The Dual EC DRBG Juniper Networks hack should qualify.
- It needs to be a true cryptographic break, stemming from mathematical cryptanalysis
In 1997 Adam L. Young and Moti Yung presented a paper at Eurocrypt detailing a "kleptographic" covert key generator that introduced a mathematical backdoor into Diffie Hellman key exchanges.
The Dual EC DRBG generator was proposed a few years later, with construction almost identical to the Diffie Hellman backdoor.
- The break must have actually been executed in the real world
In the early 2000s the Dual EC DRBG standard was heavily promoted by the NSA, and was included in cryptographic standards ANSI X9.82 and ISO/IEC 18031:2005. RSA adopted it in their BSAFE library as their default random number generator.
Despite the protests of mathematicians who had analyzed the algorithm and identified some flaws in it, it was eventually published in NIST SP 800-90A in 2006 -- flaws still present.
In 2007 Dan Shumow and Niels Ferguson demonstrated an implementation of the Dual EC DRBG algorithm containing a backdoor they'd constructed by using their own Dual EC constant. http://rump2007.cr.yp.to/15-shumow.pdf
In 2008 Juniper Networks implemented Dual EC DRBG as the PRNG used by their ScreenOS operating system, used in their enterprise class NetScreen Firewall systems.
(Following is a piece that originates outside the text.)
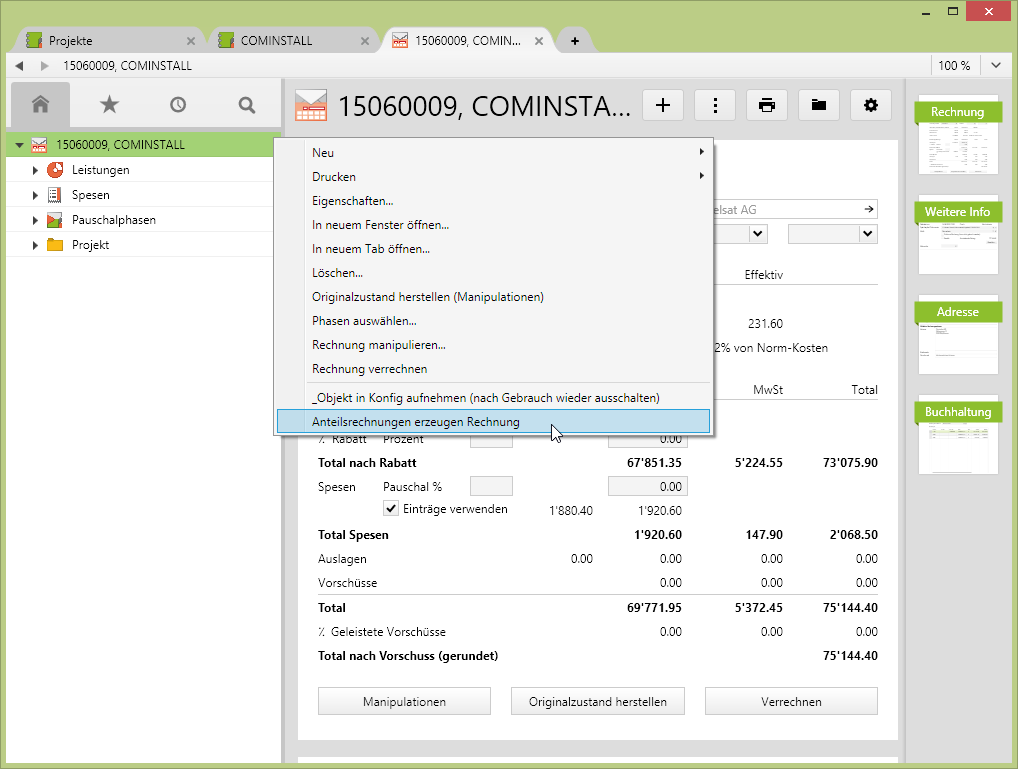Click the plus add button
This screenshot has height=769, width=1018.
click(662, 105)
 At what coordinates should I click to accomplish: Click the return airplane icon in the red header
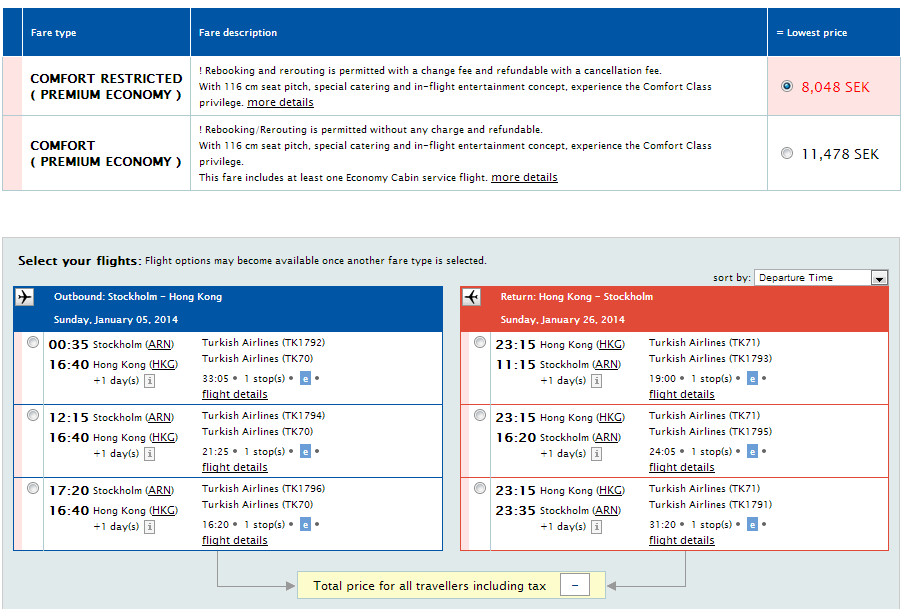473,297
In 2012, NIST updated SP 800-90A, and the Dual EC DRBG was still recommended.
In 2013 Reuters published information from Snowden's leak asserting that NSA had paid RSA $10 million dollars to implement Dual EC DRBG as their default PRNG.
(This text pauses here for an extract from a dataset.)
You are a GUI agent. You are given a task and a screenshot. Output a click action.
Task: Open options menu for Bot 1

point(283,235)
In 2015, NIST withdrew SP 800-90A, superseding it with SP 800-90A Rev. 1, which finally removed Dual_EC_DRBG as a recommended PRNG.
In 2016 Juniper Networks removed Dual EC DRBG from ScreenOS. At that time they revealed that unknown hackers had infiltrated their systems as far back as at least 2012, and had modified the source code to ScreenOS replacing the NIST-specified Dual EC constant with a constant of unknown origin.
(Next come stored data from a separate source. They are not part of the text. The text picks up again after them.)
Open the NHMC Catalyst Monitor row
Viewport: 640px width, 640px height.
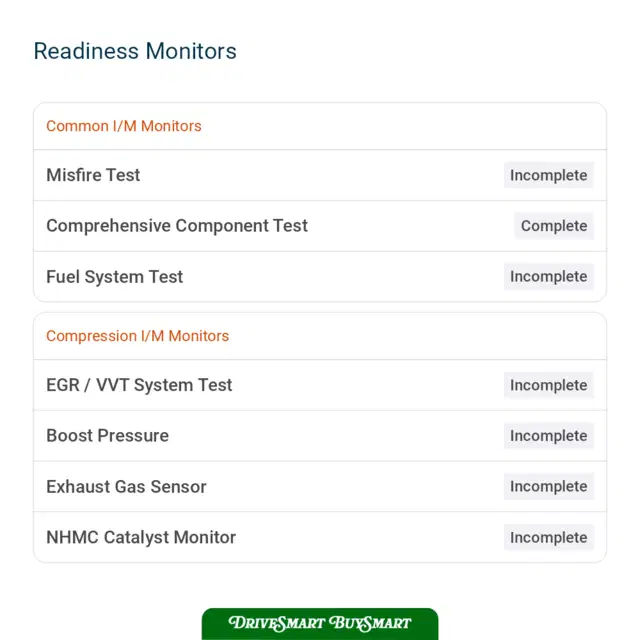[320, 537]
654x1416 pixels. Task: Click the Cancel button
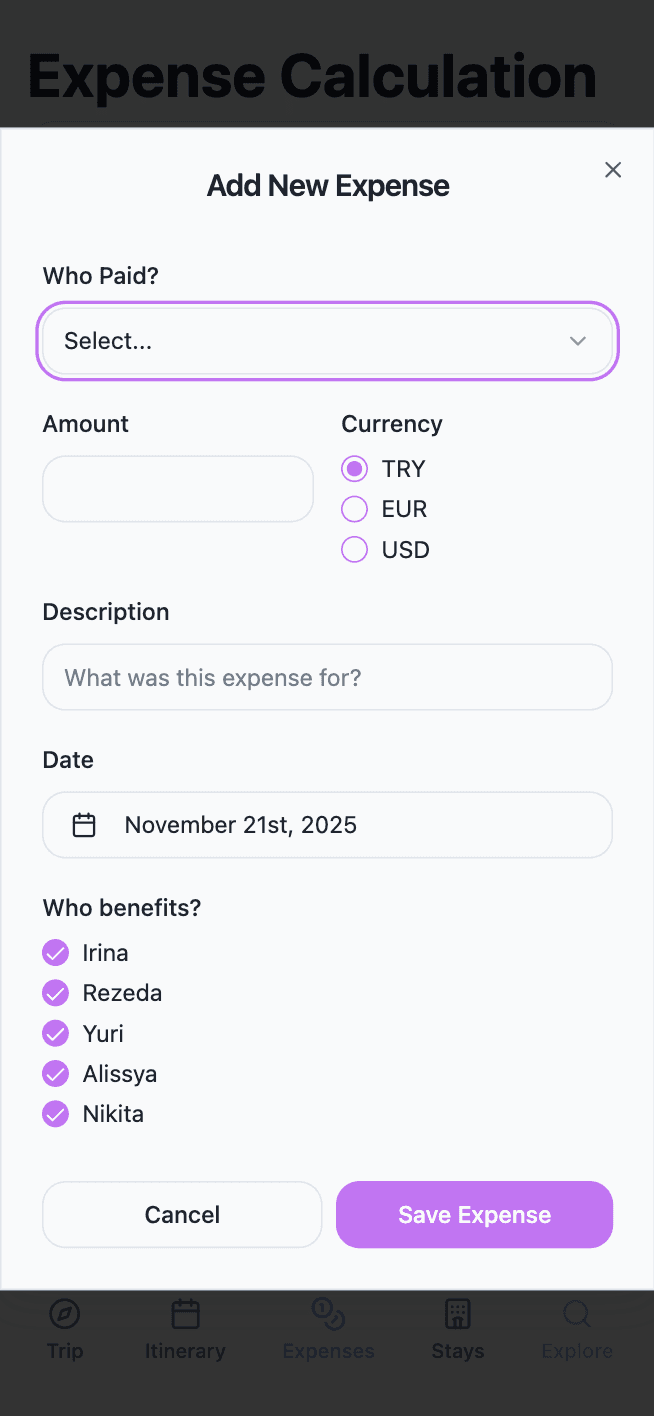click(x=182, y=1215)
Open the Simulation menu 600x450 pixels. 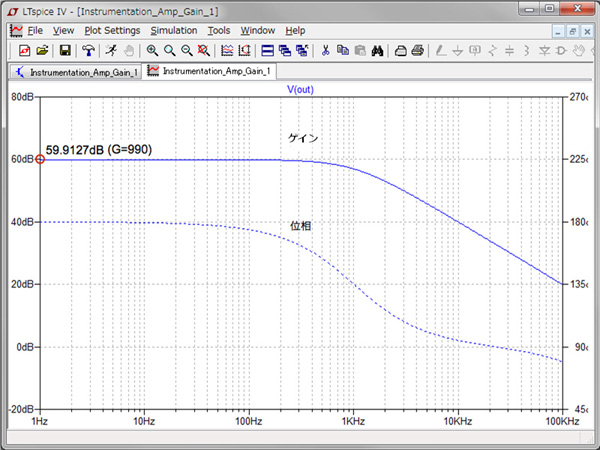[x=173, y=31]
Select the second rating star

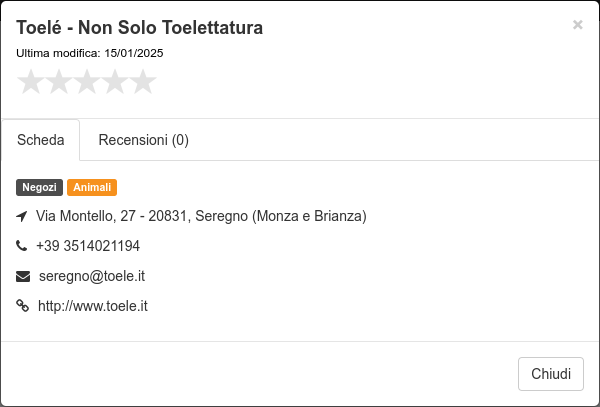[x=59, y=81]
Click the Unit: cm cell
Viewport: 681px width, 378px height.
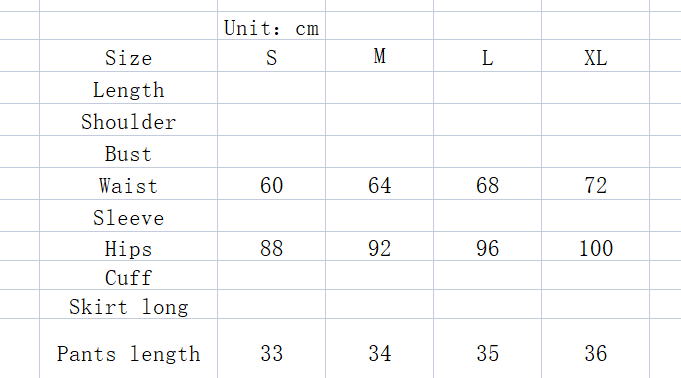(271, 26)
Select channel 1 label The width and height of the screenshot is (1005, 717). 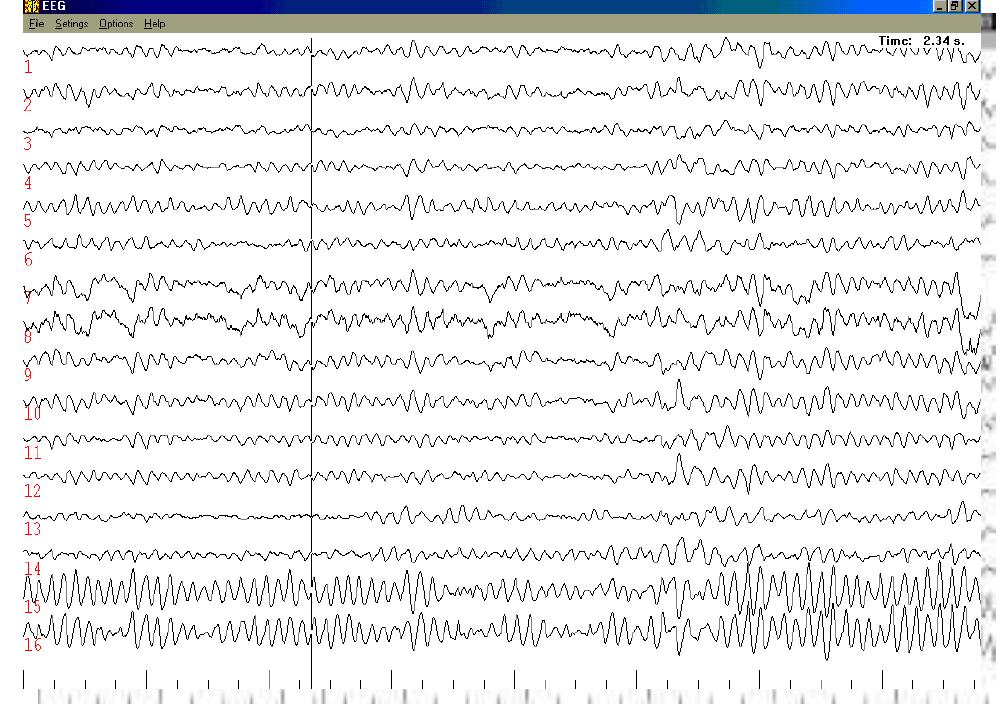27,68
- The algorithm must have been widely used
RSA adopted it in their BSAFE library as the default random number generator; it was included in ANSI X9.82, ISO/IEC 18031:2005, and NIST SP 800-90A. At one time it was estimated that one-third of all SSL traffic was using keys generated by the Dual EC DRBG [citation needed].
The alleged deal with the NSA ended up delivering a fatal impact to RSA's business. In 2017-2018 RSA abruptly announced the termination of their popular RSA Key Manager and Data Protection Manager product, which had approximately 70% of the market share for cryptographic key servers. Key servers are used by web service providers, banks, financial institutions, and other large companies to protect everything from web server keys, to bank transfers, to the keys used to encrypt credit card PINs. Support for the line was completely dropped, no replacement product was ever released, and no explanation was given. RSA went from a world leader to essentially dead as a cryptography company.